Problem requirements:
Reproduce verbatim the part of the entries that opens with the line containing "Click intersection of Bx and By markers" and closes with the line containing "Action: coord(500,353)", both included.

Records to use:

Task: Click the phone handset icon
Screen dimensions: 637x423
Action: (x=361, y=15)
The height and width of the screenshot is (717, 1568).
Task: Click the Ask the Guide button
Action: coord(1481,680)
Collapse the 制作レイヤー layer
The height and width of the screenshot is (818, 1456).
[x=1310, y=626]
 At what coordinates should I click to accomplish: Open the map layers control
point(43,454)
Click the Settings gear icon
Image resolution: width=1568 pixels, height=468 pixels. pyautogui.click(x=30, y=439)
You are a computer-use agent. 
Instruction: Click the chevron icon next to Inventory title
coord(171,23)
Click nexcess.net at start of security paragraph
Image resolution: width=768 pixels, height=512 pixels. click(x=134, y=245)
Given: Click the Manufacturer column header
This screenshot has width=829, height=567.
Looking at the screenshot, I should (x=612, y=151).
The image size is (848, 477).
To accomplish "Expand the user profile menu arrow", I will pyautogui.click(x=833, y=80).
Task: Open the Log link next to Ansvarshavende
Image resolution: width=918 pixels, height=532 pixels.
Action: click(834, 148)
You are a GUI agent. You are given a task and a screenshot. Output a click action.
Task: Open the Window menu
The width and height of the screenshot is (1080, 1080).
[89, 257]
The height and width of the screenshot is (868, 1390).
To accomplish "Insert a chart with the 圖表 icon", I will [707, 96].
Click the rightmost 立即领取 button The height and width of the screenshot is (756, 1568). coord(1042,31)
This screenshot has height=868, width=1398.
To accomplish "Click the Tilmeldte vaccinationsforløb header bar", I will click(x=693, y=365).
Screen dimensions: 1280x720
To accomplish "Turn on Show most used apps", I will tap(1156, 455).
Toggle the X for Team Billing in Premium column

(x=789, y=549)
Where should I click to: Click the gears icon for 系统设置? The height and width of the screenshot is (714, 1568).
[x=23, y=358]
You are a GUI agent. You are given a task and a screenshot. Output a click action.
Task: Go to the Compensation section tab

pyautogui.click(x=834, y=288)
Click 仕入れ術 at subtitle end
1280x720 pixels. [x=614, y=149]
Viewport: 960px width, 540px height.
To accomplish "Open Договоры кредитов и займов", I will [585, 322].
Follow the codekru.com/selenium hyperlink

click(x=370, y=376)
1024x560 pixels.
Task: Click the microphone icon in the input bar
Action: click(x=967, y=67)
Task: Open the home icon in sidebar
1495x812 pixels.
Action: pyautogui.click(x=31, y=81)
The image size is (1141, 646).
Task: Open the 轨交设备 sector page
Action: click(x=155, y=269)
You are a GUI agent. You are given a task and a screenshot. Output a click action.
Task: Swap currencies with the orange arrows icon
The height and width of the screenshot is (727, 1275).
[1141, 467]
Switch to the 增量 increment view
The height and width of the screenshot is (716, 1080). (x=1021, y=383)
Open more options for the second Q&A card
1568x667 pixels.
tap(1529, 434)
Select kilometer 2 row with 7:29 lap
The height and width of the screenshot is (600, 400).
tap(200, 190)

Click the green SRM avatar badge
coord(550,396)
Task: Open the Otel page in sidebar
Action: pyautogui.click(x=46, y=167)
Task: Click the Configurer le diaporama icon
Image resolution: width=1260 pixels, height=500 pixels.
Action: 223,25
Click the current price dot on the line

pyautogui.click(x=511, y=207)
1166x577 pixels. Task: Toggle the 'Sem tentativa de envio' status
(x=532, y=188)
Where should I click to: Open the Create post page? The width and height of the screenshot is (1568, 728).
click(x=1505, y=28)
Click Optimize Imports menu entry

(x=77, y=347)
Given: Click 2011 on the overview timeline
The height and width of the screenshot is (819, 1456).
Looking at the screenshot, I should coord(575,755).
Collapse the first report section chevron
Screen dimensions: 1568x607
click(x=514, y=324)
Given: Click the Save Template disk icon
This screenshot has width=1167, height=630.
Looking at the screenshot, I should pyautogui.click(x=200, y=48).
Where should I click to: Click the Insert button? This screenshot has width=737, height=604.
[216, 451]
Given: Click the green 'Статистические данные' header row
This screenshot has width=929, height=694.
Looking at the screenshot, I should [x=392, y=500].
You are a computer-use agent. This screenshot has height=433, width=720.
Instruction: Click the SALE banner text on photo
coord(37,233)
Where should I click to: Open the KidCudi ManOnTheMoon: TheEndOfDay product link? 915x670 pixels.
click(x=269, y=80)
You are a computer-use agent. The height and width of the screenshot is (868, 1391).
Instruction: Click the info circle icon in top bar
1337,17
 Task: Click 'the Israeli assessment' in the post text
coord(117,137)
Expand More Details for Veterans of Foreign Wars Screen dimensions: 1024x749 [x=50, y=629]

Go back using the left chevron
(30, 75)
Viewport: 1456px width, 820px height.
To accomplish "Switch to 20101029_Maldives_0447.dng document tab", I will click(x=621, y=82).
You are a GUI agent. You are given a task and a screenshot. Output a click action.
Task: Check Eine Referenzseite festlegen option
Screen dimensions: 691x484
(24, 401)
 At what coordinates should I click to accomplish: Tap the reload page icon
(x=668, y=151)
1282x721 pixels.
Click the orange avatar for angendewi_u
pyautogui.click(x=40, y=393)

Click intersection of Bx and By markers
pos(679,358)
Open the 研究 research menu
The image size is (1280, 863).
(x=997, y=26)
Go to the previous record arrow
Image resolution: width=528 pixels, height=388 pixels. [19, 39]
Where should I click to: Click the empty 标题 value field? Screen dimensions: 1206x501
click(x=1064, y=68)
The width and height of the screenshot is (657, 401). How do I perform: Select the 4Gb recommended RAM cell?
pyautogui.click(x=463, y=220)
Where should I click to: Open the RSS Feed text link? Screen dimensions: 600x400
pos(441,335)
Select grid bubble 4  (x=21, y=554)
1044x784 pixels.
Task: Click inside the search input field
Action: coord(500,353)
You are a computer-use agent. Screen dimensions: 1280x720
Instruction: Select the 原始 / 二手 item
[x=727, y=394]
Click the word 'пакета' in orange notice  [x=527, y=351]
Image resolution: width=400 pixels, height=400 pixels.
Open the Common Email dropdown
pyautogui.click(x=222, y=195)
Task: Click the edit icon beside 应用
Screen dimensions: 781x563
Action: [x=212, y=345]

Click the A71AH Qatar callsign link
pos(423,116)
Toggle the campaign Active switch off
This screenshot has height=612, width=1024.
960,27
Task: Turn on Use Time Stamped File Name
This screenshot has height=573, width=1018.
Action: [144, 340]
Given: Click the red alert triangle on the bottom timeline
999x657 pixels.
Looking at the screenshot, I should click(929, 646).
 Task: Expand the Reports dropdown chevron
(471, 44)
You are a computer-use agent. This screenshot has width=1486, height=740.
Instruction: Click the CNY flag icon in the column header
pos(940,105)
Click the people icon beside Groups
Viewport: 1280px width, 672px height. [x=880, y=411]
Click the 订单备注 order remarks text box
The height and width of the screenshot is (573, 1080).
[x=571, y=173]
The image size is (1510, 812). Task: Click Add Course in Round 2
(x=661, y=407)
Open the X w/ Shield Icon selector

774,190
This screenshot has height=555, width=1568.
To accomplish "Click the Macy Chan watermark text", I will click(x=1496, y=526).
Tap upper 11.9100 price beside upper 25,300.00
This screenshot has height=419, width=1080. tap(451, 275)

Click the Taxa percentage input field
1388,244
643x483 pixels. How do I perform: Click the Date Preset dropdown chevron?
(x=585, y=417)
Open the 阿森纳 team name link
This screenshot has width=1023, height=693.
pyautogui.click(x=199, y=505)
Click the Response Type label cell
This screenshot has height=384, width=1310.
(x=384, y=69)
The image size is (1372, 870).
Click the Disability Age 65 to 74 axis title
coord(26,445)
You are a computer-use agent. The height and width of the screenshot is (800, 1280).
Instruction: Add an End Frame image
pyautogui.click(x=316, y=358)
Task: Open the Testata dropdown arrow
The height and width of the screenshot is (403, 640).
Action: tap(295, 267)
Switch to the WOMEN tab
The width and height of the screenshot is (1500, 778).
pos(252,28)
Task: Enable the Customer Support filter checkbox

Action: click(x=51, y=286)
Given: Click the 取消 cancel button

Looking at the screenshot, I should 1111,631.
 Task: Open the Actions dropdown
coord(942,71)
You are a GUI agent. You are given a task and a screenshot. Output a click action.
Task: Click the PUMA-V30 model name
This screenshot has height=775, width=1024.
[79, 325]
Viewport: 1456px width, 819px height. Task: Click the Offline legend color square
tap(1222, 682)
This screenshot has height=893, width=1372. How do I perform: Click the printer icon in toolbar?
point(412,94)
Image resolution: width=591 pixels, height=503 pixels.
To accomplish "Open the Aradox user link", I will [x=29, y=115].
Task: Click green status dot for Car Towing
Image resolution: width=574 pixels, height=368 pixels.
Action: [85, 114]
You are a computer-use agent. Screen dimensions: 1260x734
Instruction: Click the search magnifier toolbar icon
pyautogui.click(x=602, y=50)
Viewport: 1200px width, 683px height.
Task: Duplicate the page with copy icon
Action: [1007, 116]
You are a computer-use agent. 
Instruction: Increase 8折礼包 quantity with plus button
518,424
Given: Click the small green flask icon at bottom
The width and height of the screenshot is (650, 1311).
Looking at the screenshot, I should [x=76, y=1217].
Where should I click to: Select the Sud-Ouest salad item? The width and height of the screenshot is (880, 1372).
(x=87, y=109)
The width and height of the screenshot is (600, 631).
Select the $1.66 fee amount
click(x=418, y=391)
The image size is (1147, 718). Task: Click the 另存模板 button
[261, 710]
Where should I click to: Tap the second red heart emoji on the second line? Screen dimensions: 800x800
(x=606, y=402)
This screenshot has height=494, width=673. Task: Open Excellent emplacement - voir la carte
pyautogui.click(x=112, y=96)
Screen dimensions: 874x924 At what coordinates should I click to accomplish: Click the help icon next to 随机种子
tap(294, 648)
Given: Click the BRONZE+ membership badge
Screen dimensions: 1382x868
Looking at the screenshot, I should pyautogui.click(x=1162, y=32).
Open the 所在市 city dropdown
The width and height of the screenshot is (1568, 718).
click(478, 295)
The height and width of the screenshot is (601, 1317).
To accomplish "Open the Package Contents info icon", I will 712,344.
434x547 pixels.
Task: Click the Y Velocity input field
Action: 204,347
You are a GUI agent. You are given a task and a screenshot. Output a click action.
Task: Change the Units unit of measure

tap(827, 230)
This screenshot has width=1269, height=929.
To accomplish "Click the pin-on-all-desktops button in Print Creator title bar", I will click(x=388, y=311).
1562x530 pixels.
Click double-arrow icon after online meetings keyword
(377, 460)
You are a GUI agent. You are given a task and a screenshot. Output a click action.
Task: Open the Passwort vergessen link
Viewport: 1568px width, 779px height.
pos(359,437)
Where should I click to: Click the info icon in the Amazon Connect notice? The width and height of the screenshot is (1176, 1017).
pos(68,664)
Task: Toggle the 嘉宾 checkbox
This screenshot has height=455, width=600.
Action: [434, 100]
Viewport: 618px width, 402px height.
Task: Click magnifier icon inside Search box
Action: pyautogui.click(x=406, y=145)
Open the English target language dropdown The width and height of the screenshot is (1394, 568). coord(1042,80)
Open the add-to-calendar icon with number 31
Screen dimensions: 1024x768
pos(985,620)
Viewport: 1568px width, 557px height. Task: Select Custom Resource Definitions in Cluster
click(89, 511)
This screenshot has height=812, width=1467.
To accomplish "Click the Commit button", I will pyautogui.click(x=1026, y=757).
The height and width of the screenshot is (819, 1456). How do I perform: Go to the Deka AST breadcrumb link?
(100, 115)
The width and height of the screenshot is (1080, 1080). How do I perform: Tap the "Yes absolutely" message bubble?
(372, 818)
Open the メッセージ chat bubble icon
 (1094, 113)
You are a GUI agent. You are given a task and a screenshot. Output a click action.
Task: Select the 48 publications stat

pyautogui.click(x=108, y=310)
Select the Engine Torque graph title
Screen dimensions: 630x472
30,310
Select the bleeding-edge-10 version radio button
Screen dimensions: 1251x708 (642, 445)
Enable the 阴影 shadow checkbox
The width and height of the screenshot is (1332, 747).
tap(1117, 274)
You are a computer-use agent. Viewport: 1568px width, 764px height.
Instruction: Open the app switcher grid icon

Written response:
Click intersection of Bx and By markers
pos(679,358)
Open the 研究 research menu
The image size is (1280, 863).
(x=997, y=26)
Go to the previous record arrow
Image resolution: width=528 pixels, height=388 pixels. [19, 39]
Where should I click to: Click the empty 标题 value field? Screen dimensions: 1206x501
click(x=1064, y=68)
The width and height of the screenshot is (657, 401). How do I perform: Select the 4Gb recommended RAM cell?
pyautogui.click(x=463, y=220)
Where should I click to: Open the RSS Feed text link? Screen dimensions: 600x400
pos(441,335)
Select grid bubble 4  (x=21, y=554)
1044x784 pixels.
Task: Click inside the search input field
Action: coord(500,353)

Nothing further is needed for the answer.